Farming of algae has come up as an easy and promising GHG reduction technology since the algae can consume tons of CO2 for growth, produce hydrogen, thus reduce harmful greenhouse gases and earn carbon credit. The merits of CO2 sequestration using algae lie in the fact that there is no need for high-purity CO2 gas for cultivation and growth of the algae and, therefore, it is possible to feed the CO2 containing flue gas to the photobioreactor directly and it is a renewable process. Algae have a very wide range of temperature tolerance (<0–70 °C) for their growth and, therefore, have a wide application range. An acre of algae consumes about 60 tons of CO2 in a year (Singh et al. 2014). This suggests that using algae for energy production can go a long way in reducing emissions and the problem of global warming.

5.7 Conclusions and Future Prospects

Hydrogen production by cyanobacteria and microalgae is poised to be a useful, clean and sustainable process that would develop as a commercially usable technology in the years to come. Hydrogen can be used as a substitute for conventional fuel, may be used in fuel cells to generate electricity and can also be utilised for hydrogenation in food and chemical industries.

These photoautotrophic microorganisms are easy to grow with simple nutrient requirements; do not compete with crop plants that need to be grown in fertile lands; can sequester carbon dioxide and grow in the presence of flue gases, withstand high temperatures; and can also help in efficient bioremoval of various pollutants from wastewaters. All these features put them at an advantage over other organisms producing hydrogen.

Different designs of photobioreactors have been developed to achieve sustained hydrogen production, and enhanced hydrogen production rates have been achieved by optimising various physicochemical conditions and immobilisation of the algae in some suitable matrix.
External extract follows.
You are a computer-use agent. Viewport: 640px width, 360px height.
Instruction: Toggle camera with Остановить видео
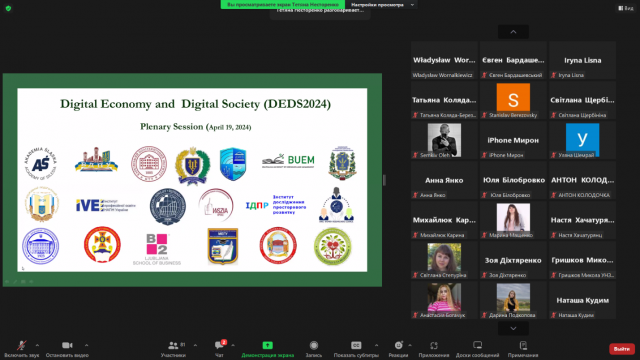click(67, 346)
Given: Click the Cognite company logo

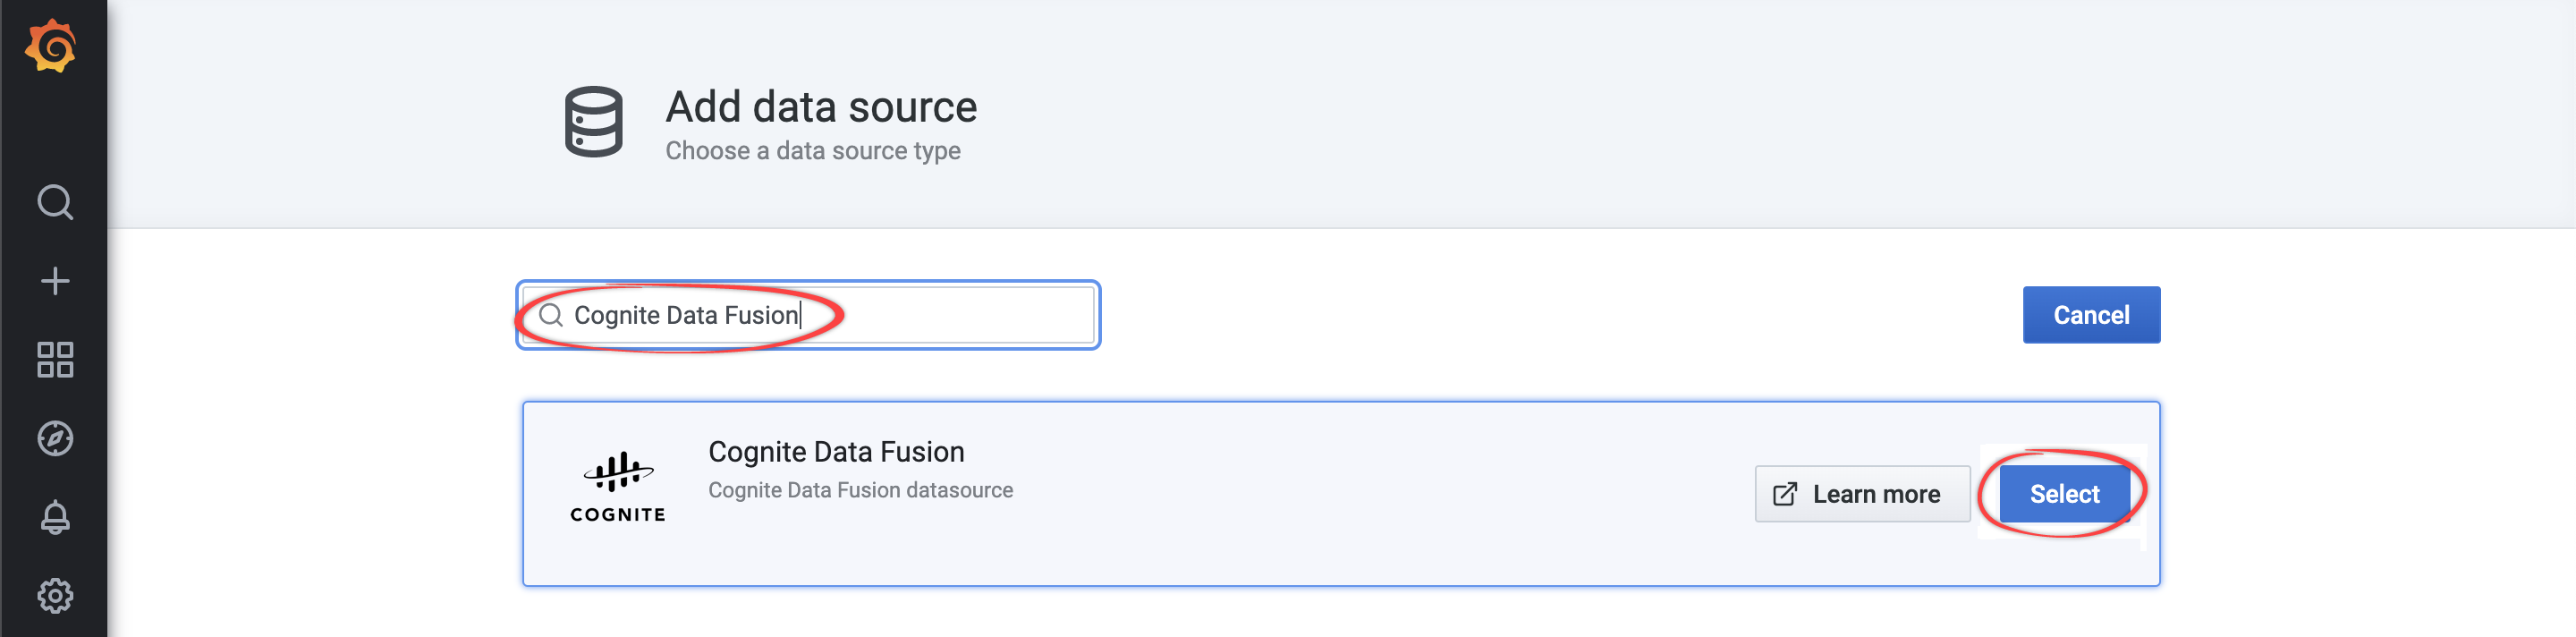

However, there is a need to reduce the cost of such algal hydrogen reactors and make the process more efficient so that all their microculture benefits are put to maximum use. Small-cell size and low-cell biomass levels in microalgal cultures often become limiting. Hence, there is a need to achieve high cell densities for various microalgal species.

Though the biological systems have relatively lower conversion efficiencies , their energy requirements are less, and the initial investment costs are quite low. The best aspect of the biological hydrogen production system is that it is produced from water that is abundantly available on the earth. To be economically competitive with various other methods of hydrogen production, intensive research is needed to integrate various benefits of these organisms, including flue gas utilisation for CO2 sequestration, wastewater treatment and biomass production along with hydrogen production. From an environmental point of view, systems of microalgae and cyanobacterial cultures should be explored to capture CO2 from industrial emissions consuming the nutrients present in the wastewaters and simultaneously produce hydrogen. From an engineering point of view, the costs associated with various energy intensive processes like harvesting and dewatering need to be reduced.